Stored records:
[Start of section]
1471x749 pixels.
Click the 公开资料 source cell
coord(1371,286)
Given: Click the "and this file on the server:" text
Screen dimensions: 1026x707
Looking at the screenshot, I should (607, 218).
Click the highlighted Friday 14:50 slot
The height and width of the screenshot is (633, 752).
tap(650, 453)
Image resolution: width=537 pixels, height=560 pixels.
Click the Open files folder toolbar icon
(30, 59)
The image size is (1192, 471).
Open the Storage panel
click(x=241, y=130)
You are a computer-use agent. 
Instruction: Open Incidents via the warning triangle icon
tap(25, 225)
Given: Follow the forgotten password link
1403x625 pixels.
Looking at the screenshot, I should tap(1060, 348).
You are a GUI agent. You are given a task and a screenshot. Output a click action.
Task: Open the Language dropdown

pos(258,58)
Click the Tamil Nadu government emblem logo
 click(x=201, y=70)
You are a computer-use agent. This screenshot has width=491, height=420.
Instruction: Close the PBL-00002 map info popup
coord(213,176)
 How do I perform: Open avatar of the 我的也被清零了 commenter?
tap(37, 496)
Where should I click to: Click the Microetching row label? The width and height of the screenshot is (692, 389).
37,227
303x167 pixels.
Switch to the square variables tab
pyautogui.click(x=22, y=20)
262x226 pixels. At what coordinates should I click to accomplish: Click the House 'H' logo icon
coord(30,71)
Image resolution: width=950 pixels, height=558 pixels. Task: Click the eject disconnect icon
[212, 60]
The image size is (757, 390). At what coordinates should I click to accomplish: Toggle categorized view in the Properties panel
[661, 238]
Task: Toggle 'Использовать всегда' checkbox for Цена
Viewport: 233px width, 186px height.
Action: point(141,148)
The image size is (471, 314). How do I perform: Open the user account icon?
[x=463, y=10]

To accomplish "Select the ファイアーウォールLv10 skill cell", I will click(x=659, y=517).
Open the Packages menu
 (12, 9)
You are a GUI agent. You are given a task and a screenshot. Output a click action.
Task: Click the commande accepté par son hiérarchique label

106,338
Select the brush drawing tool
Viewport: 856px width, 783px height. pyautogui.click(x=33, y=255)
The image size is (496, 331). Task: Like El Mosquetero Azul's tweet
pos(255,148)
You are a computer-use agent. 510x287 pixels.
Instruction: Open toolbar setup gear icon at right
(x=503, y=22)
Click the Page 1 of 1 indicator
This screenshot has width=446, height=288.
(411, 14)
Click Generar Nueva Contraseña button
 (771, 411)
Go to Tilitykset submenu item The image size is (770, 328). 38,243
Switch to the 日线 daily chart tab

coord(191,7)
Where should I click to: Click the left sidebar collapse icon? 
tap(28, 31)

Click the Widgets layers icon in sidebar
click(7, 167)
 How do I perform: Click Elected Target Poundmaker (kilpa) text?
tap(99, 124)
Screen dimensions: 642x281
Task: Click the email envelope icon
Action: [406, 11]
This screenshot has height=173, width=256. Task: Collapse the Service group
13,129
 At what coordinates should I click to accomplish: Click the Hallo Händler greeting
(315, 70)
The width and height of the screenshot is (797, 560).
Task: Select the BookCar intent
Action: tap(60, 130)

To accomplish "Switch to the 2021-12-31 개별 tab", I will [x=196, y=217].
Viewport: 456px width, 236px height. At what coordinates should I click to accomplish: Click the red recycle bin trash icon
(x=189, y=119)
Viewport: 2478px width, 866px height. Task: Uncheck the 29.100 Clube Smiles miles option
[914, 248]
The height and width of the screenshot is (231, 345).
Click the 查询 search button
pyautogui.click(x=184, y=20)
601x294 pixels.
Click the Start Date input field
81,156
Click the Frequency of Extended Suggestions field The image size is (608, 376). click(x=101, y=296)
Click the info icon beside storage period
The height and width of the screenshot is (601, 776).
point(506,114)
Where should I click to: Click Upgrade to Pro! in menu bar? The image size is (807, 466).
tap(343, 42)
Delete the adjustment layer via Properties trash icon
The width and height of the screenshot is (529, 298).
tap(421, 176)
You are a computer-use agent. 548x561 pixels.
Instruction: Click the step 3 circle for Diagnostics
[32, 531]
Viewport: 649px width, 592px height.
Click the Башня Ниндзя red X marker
[End of section]
*Your task*:
Please report every line in the entries above that holds the string "will".

*Exercise result*:
To accomplish "Select the ファイアーウォールLv10 skill cell", I will click(x=659, y=517).
To accomplish "Switch to the 2021-12-31 개별 tab", I will [x=196, y=217].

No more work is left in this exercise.